A US military aircraft yesterday flew the remains of 55 US servicepeople out of North Korea, prompting a “thank you” from US President Donald Trump to North Korean leader Kim Jong-un.
The return of the remains on the 65th anniversary of the end of the Korean War marks the partial fulfillment of an agreement between Trump and Kim at their summit in Singapore last month.
“After so many years, this will be a great moment for so many families.

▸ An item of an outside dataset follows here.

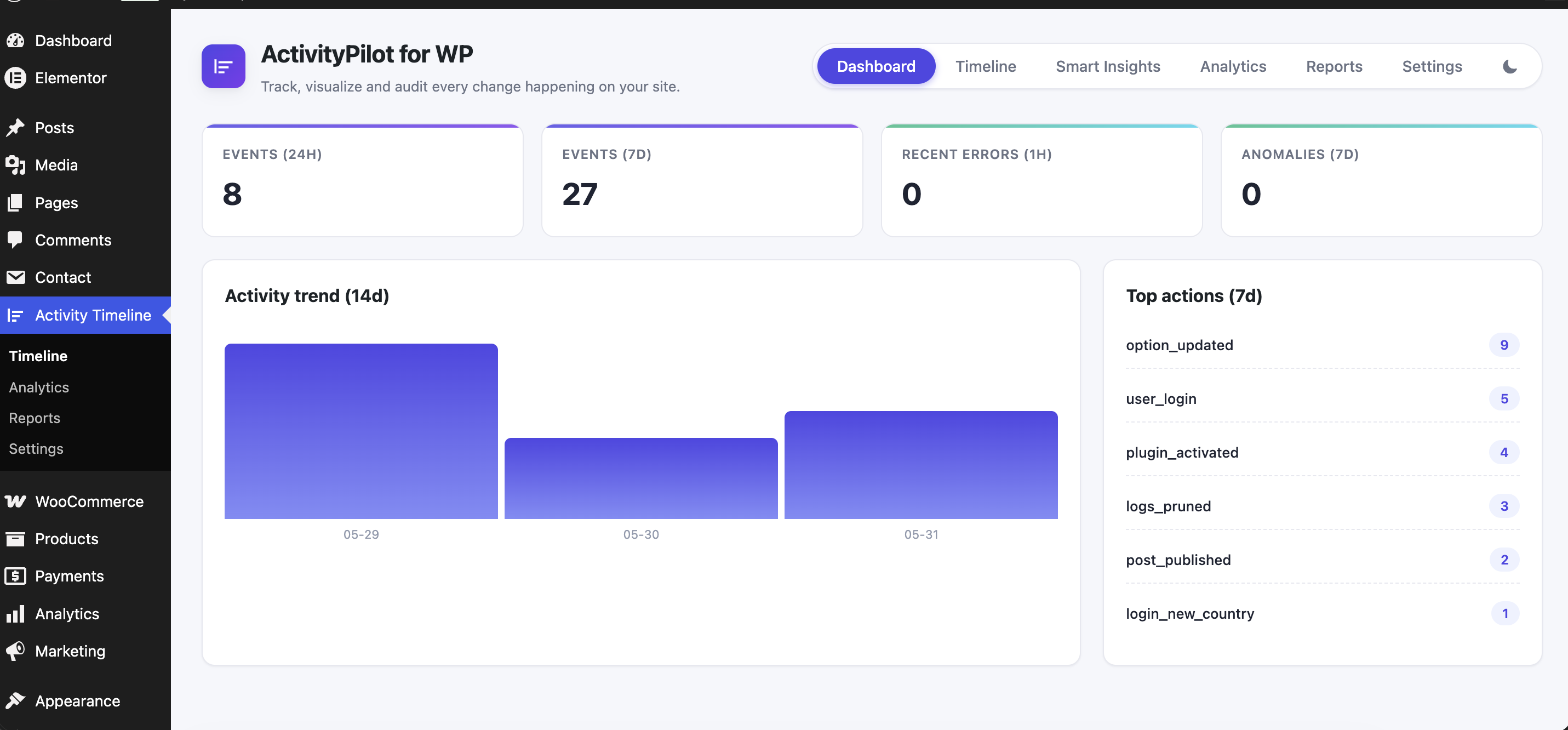Select the Reports tab in header
The image size is (1568, 730).
coord(1334,66)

Thank you to Kim Jong Un,” Trump said on Twitter.
More than 35,000 Americans were killed on the Korean Peninsula during the war, out of which about 7,700 are still considered missing, including 5,300 in North Korea alone, according to the Pentagon.
Between 1990 and 2005, 229 sets of remains from the North were repatriated, but those operations were suspended when ties deteriorated over Pyongyang’s nuclear weapons program.

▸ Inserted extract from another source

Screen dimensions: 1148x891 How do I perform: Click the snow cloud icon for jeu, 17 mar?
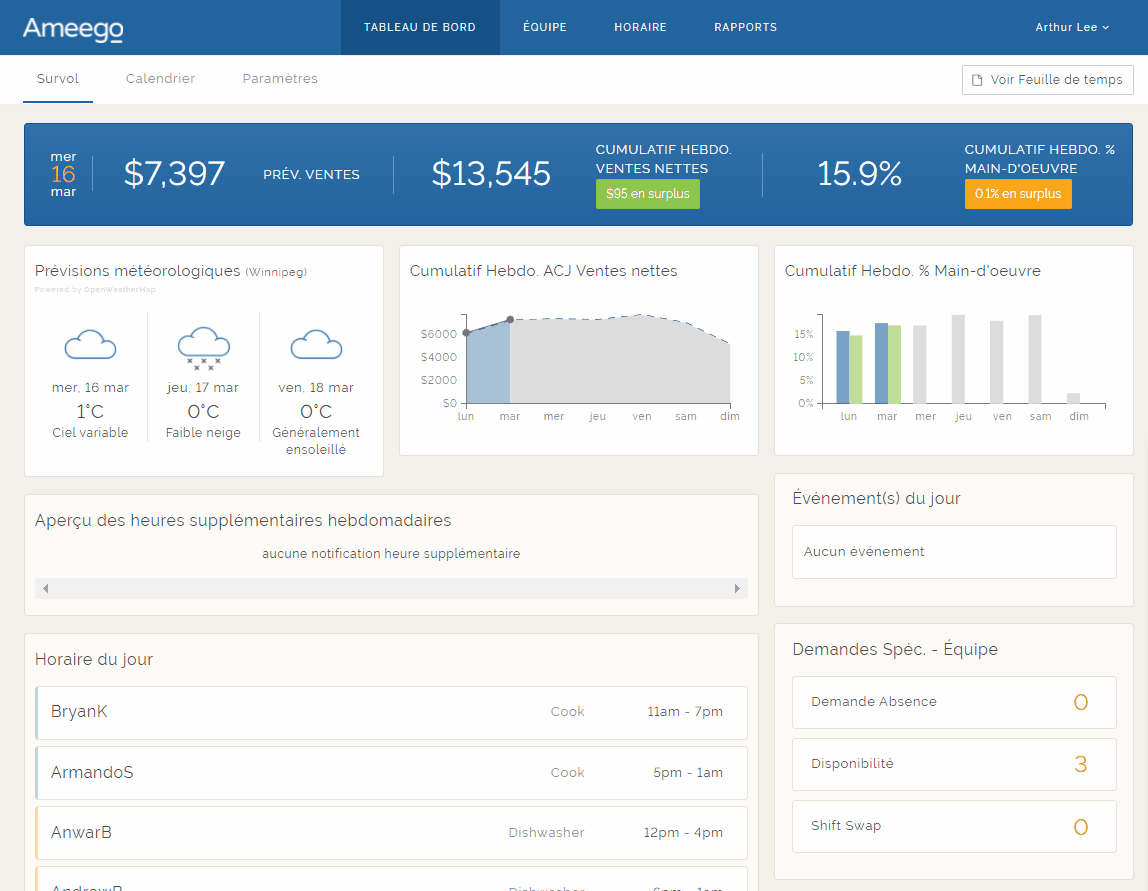coord(203,346)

The remains flown to Osan US Air Base in South Korea yesterday are expected to be sent to Hawaii for forensic identification, following a formal repatriation ceremony on Wednesday next week.

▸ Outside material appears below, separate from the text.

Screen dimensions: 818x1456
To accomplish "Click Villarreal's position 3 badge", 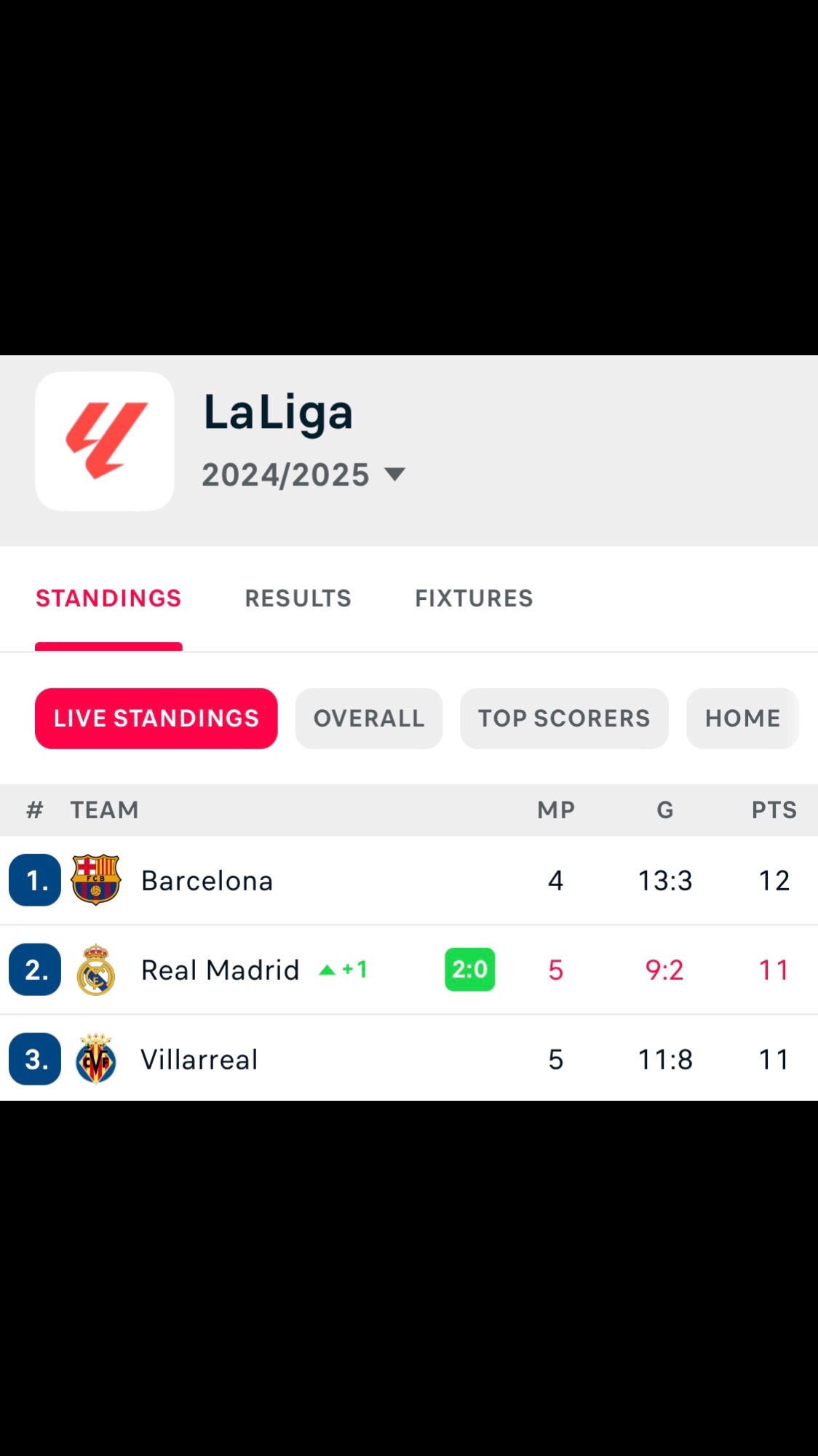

North Korea is estimated to have as many as 200 sets of remains ready for delivery, US officials said.
Former New Mexico governor Bill Richardson, who has worked on repatriation issues, said that Pyongyang might hold up further repatriations to squeeze some cash out of the US.
“They’ll give a certain amount of remains for free right away, but then they’ll say: ‘The next ones, we need to find them, locate them, restore them,’ and then they’ll start charging,” Richardson told the Washington Post.
Meanwhile, the Korean Central News Agency yesterday confirmed that Ri Yong-gil has become the new chief of the military’s general staff, the latest in Kim’s leadership change.
As Kim shifts the focus to the economy and pursues diplomacy, he has been replacing older, more conservative officers who were wedded to the nation’s nuclear doctrine, with loyalists who would follow any changes he might make, US officials and analysts said.
Ri formerly held the four-star position before he was briefly demoted for an unspecified reason in 2016.
His return adds to the recent appointments of No Kwang-chol as minister of the People’s Armed Forces, and Army General Kim Su-gil as director of the military’s General Political Bureau.
All of the newly promoted officials are younger than their predecessors, even though they are all in their 60s.